12 Responses to “TUCC resignation: what changed for Obama, voters in four months?”

  1. 1 Joe Ritchey on June 1st, 2008 1:37 pm

    I was raised and still consider myself Catholic. There have been many things that have happened in the name of the church that I clearly disagreed with. I sat in the pews and heard Priests state things from the pulpit that outraged me. Yet the church is part of me culturaly and I don’t think a church exisits where I would agree with everything.

    What changed for Obama? My belief is he just got tired of it. It meaning the constant attempts to make everything that happened at that church to be somehow indicitive of Obama’s beliefs. Face it, he is a Senator, he is running for President, how often is he even actually in Chicago to attend at all let alone to have input.

    This church was indeed important to him. He found his spirituality there. The church did much for the community which he agreed with. That to me is what a church is supposed to be for.

    The problem is churches regardless whether its Central Trinity, or Rod Parsley’s church or thousands of others big and small have overstepped their purpose and forced themselves more and more into politics.

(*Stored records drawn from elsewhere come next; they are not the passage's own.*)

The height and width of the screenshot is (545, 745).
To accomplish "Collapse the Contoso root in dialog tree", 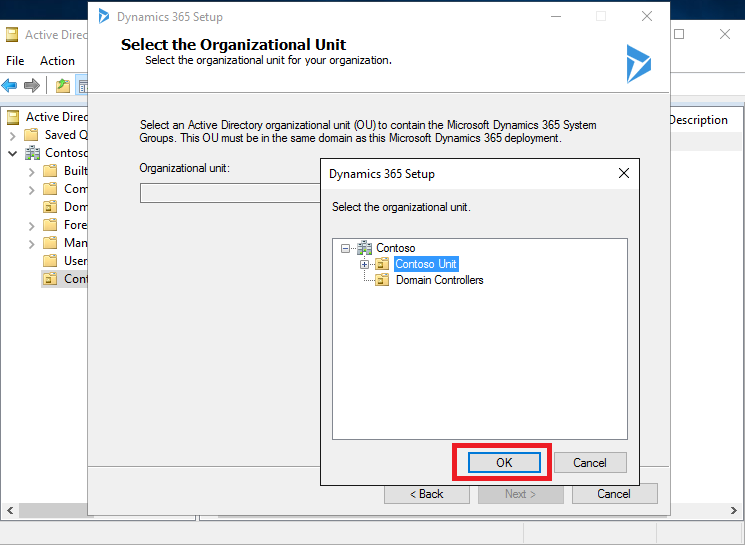I will pyautogui.click(x=345, y=248).
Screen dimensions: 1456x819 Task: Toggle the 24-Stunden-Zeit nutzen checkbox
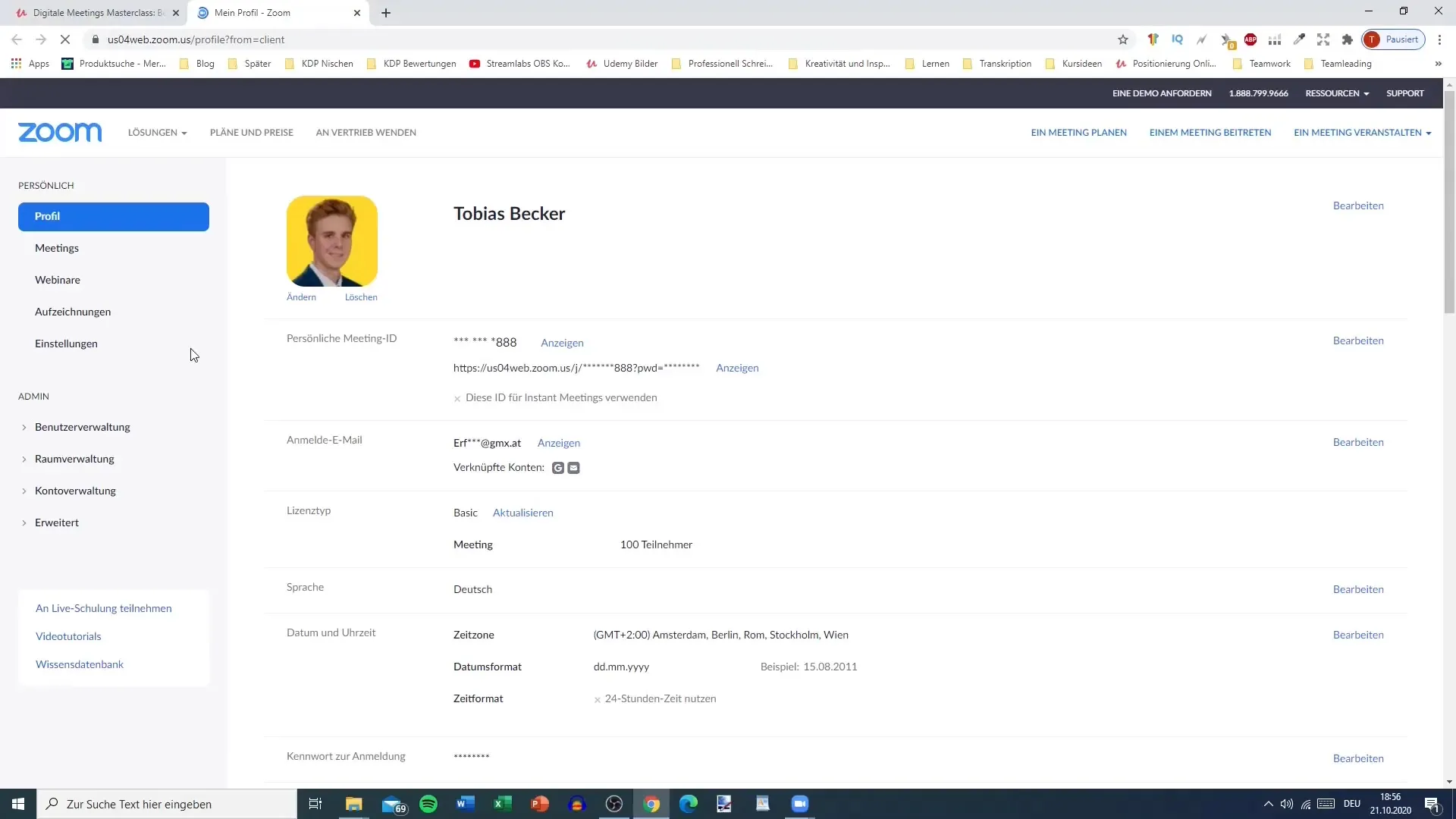coord(598,698)
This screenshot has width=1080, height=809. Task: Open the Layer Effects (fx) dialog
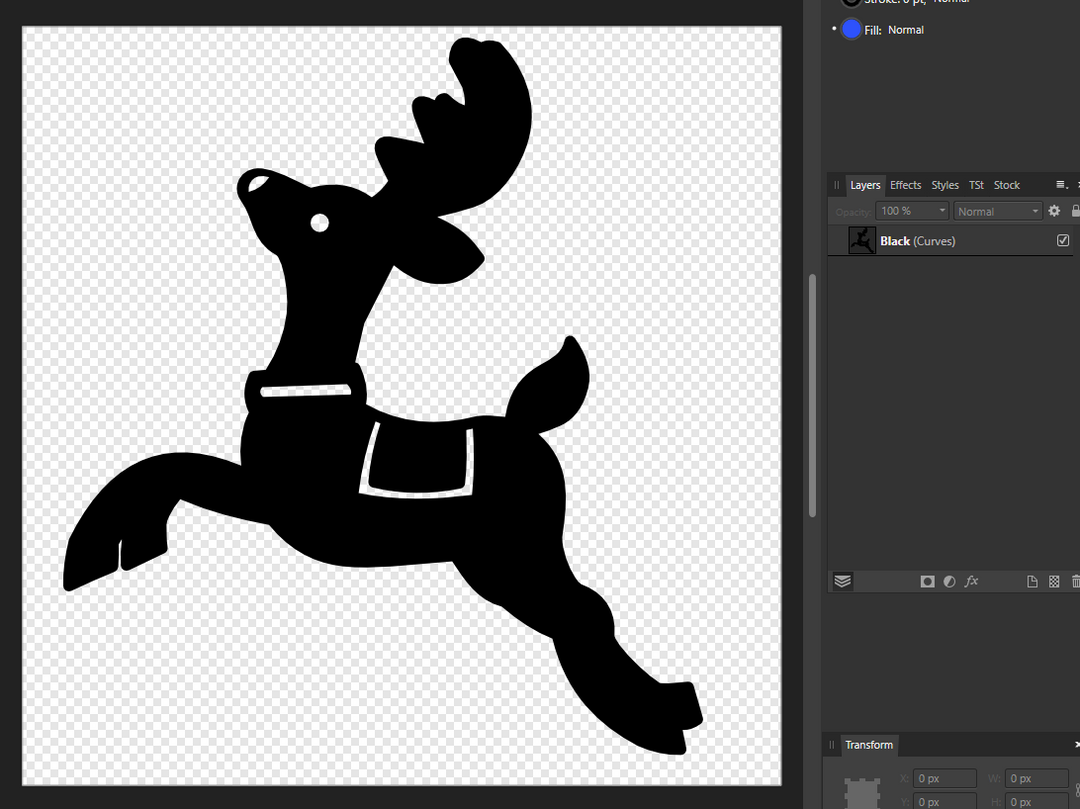(x=971, y=581)
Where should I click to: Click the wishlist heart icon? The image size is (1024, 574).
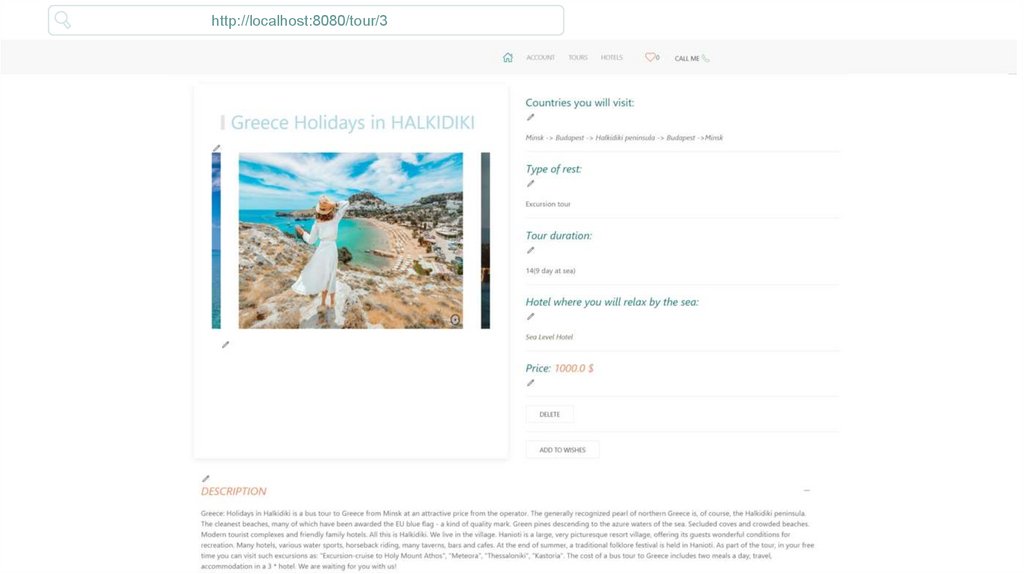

    I reserve the right to disagree and even ignore Priests when they cross the political line and it’s quite clear in many cases Obama has done that as well. Unfortunaly Fox News doesn’t.

  2. 2 Anon on June 1st, 2008 1:54 pm

    It is interesting to speculate on the motivations of Messrs. Obama and McClellan. Here is one take from the Right on the Senator’s decision:

    PAUL [MIRENGOFF] adds: Obama left Trinity Church for the same reason he joined it — political opportunism. The theology was always something he could take or leave. Both phenomena, the opportunism and the fact that he could take Rev. Wright’s brand of black liberation theology, reflect very poorly on Obama.

  3. 3 Ben K on June 1st, 2008 2:24 pm

    I think we all know what changed. Videos started showing up on YouTube and he got to the point where politically he felt taht quitting his church was the best move.

  4. 4 Len on June 1st, 2008 4:39 pm

    At what point is it reasonable to say, “You know – you say you stand for one thing, but the religious leader you follow espouses another – how do you square that and why don’t you find a different religious leader who is more in line with what you think?”

    [unrealistic]Or better yet, why not just reject the whole enterprise as (essentially) an argument over how many angels can dance on the head of a pin?[/unrealistic]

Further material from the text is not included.